Even though my runs have slowed in both frequency and speed since treatment started, it was encouraging to feature in a recent Refugee Action ad in the Big Issue. The charity used my 2024 fund-raising run to encourage people to Race For Refugees this year, including a picture of me bouncing across a different railway track (I survived!) at Chasewater during a marathon in my pre-cancer days.

Other highlights of the past month or so have included traveling to storm-soaked Manchester for a BC Camplight (plus Badly Drawn Boy) gig with Macy, her boyfriend Charlie and his parents Tracie and Steve, who kindly drove me there and back. We also had a surprise visit from Lisa's sister and husband, Joanne and Lloyd, who were up from London, and witnessed Rosie successfully negotiate her first Ofsted inspection. It was fantastic as well to spend an evening in Derby with Lisa for our friend Helen's surprise 40th (pictured with Helen and her husband John below). At the party we connected with one of Helen's friends who is over five years into treatment for incurable cancer. Speaking to her, and her partner, was nourishment for the soul.

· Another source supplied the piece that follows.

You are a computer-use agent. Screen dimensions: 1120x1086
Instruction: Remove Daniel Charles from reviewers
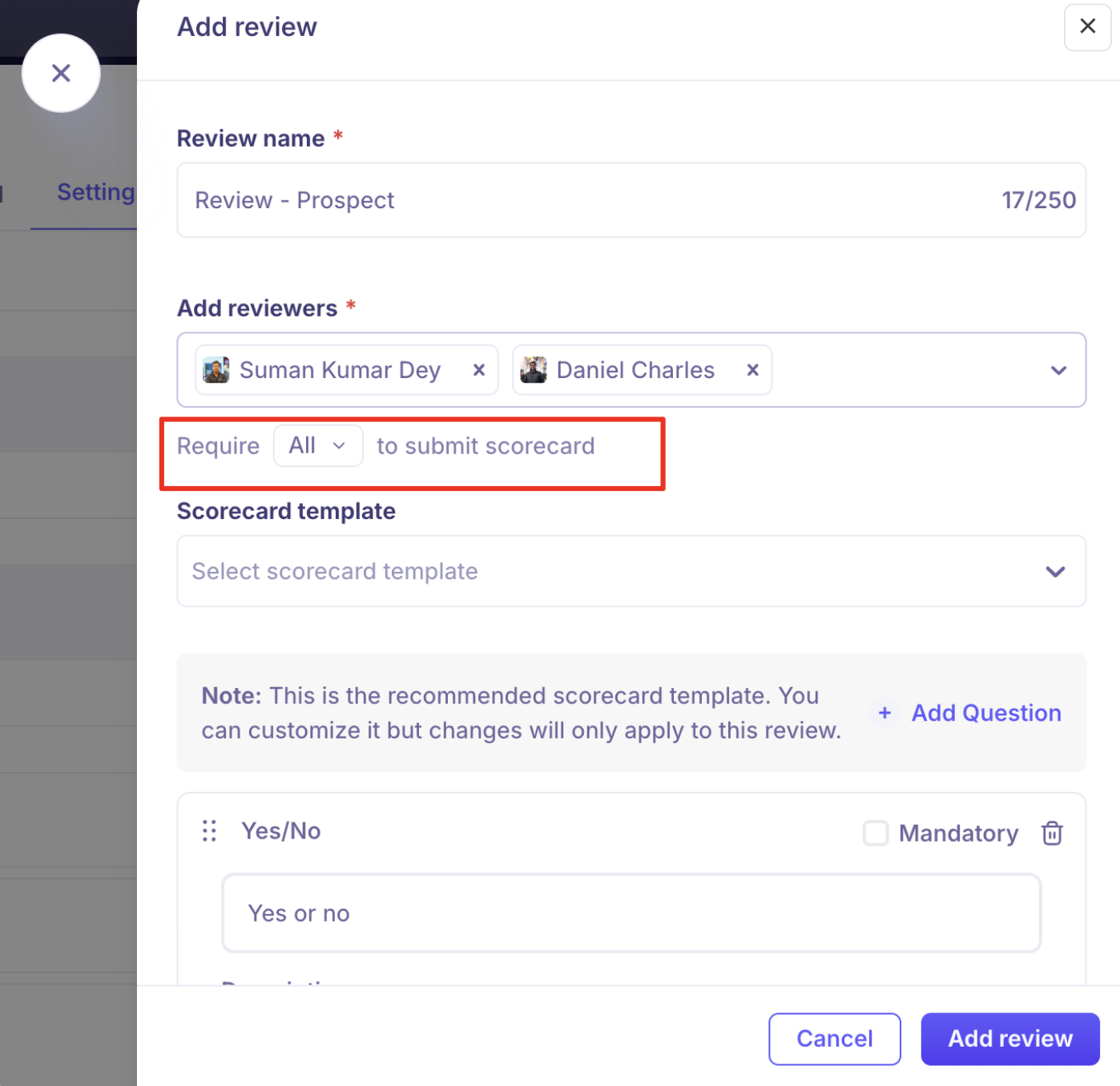[752, 370]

I've also managed to continue my weekly freelance work and managed a few Oxfam vinyl-pricing shifts. Though, I'm not sure whether I'll soon regret buying the Christmas record from Oxfam below, at the insistence of Lisa and the girls.

One bonus of being neutropenic (I've only just stopped humming 'this Pete is/this Pete is/this Pete is neutropenic' to the tune of 1989 dance hit 'This Beat Is Technotronic'), and therefore having an extra recovery week, was being able to attend a retreat day in Lichfield for Candied Appeal, a new Community Interest Company set up by our friend Lindsey. You can find out more about Candied Appeal's aim to celebrate life's goodness while being good to ourselves, our communities and our planet on its website.

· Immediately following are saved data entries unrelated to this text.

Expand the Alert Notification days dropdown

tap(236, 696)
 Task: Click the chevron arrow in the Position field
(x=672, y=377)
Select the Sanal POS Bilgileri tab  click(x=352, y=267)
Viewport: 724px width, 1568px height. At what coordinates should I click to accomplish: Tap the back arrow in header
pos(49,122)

Originally, Lindsey had suggested we lead the retreat, called Reaching For Hope, together. I had to pull out when chemo started but was, in the end, able to attend in the afternoon after a morning trip to the hospital for a blood test.
There, I briefly shared the 12th-century wisdom of German nun Hildegard of Bingen who said that we are meant to fly with two wings of awareness. One wing is life's kindness, beauty and blessedness, and the other is its pain, struggle and suffering. If we try to live with only one of these, she says, we are like an eagle attempting to fly with one wing.
In hindsight, 2025 had felt like we were beginning to find some equilibrium between these wings, making space for both grief and hope. The necessity to return to treatment - possibly indefinitely - has tipped the balance back towards grief as I wait for a new sense of hope to emerge. It's a period where I'm having to re-learn my own advice from a blog post called You Can't Hurry Hope, written near the start of our cancer journey.
As we wait for this new equilibrium, I feel less of a soaring eagle and more like one of the cabbage white butterflies I witnessed fluttering inefficiently through a local field this summer. This butterfly bumbling is captured wonderfully in a poem by Robert Graves:
The butterfly, the cabbage white, (His honest idiocy of flight)
Will never now, it is too late,
Master the art of flying straight,
Yet has —who knows so well as I? —
A just sense of how not to fly:
He lurches here and here by guess
And God and hope and hopelessness.
Even the aerobatic swift
Has not his flying-crooked gift.
Robert Graves, "Flying Crooked" (1931)
I love Graves' idea that our truest gifts and opportunities come not through perfection or polished effort but as we "fly crooked" - not quite sure where we're heading, or how we're getting there, yet still pushing on.
Anyone who has seen two (or more) butterflies 'travel' through the air together knows what an even more chaotic and beautiful effort this is. However lopsided we feel and whatever is going on in the world around us, it's a reminder to stay within touching distance of each other, sharing both the grief and hope of the journey, worrying a bit less about the destination.